Wu Zhijin, Su Kenong, Wu Hao
Department of Biostatistics, Brown University, Providence, RI, United States.
Department of Computer Science, Emory University, Atlanta, GA, United States.
Front Genet. 2021 Apr 9;12:612670. doi: 10.3389/fgene.2021.612670. eCollection 2021.
Single cell RNA-seq data, like data from other sequencing technology, contain systematic technical noise. Such noise results from a combined effect of unequal efficiencies in the capturing and counting of mRNA molecules, such as extraction/amplification efficiency and sequencing depth. We show that such technical effects are not only cell-specific, but also affect genes differently, thus a simple cell-wise size factor adjustment may not be sufficient. We present a non-linear normalization approach that provides a cell- and gene-specific normalization factor for each gene in each cell. We show that the proposed normalization method (implemented in "SC2P" package) reduces more technical variation than competing methods, without reducing biological variation. When technical effects such as sequencing depths are not balanced between cell populations, SC2P normalization also removes the bias due to uneven technical noise. This method is applicable to scRNA-seq experiments that do not use unique molecular identifier (UMI) thus retain amplification biases.

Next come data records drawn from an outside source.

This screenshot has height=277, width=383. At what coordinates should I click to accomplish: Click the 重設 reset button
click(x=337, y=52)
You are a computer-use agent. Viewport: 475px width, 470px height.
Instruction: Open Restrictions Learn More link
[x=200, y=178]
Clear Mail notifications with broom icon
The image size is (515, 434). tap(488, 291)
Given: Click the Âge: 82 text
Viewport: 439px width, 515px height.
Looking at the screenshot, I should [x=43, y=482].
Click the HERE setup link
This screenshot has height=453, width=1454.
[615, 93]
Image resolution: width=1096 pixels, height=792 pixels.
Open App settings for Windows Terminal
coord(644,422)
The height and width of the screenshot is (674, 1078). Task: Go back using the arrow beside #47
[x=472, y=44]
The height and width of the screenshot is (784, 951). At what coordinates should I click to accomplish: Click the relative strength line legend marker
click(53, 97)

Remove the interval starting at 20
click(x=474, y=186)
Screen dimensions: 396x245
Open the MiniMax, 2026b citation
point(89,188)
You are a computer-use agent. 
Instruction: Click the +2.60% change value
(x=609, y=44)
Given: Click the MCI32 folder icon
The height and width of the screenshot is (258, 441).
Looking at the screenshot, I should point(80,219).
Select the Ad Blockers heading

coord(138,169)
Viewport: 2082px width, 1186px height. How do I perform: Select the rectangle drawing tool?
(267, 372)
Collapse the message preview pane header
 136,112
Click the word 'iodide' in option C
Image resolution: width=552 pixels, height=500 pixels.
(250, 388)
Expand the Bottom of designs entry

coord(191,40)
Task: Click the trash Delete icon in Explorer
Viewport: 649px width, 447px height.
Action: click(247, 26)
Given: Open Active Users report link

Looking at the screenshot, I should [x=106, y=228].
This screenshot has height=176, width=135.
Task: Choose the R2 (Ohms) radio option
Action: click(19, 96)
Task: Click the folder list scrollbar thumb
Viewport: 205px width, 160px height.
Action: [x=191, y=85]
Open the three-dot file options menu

单细胞RNA测序数据与其他测序技术产生的数据一样,都包含系统性技术噪声。这种噪声是由mRNA分子捕获和计数效率不均的综合效应导致的,比如提取/扩增效率和测序深度。我们表明,这种技术效应不仅具有细胞特异性,而且对基因的影响也不同,因此简单的按细胞大小因子调整可能并不足够。我们提出了一种非线性归一化方法,该方法能为每个细胞中的每个基因提供细胞和基因特异性的归一化因子。我们表明,所提出的归一化方法(在“SC2P”软件包中实现)比其他竞争方法能减少更多的技术变异,同时不会减少生物学变异。当细胞群体之间的测序深度等技术效应不均衡时,SC2P归一化还能消除由于技术噪声不均导致的偏差。该方法适用于不使用独特分子标识符(UMI)从而保留扩增偏差的单细胞RNA测序实验。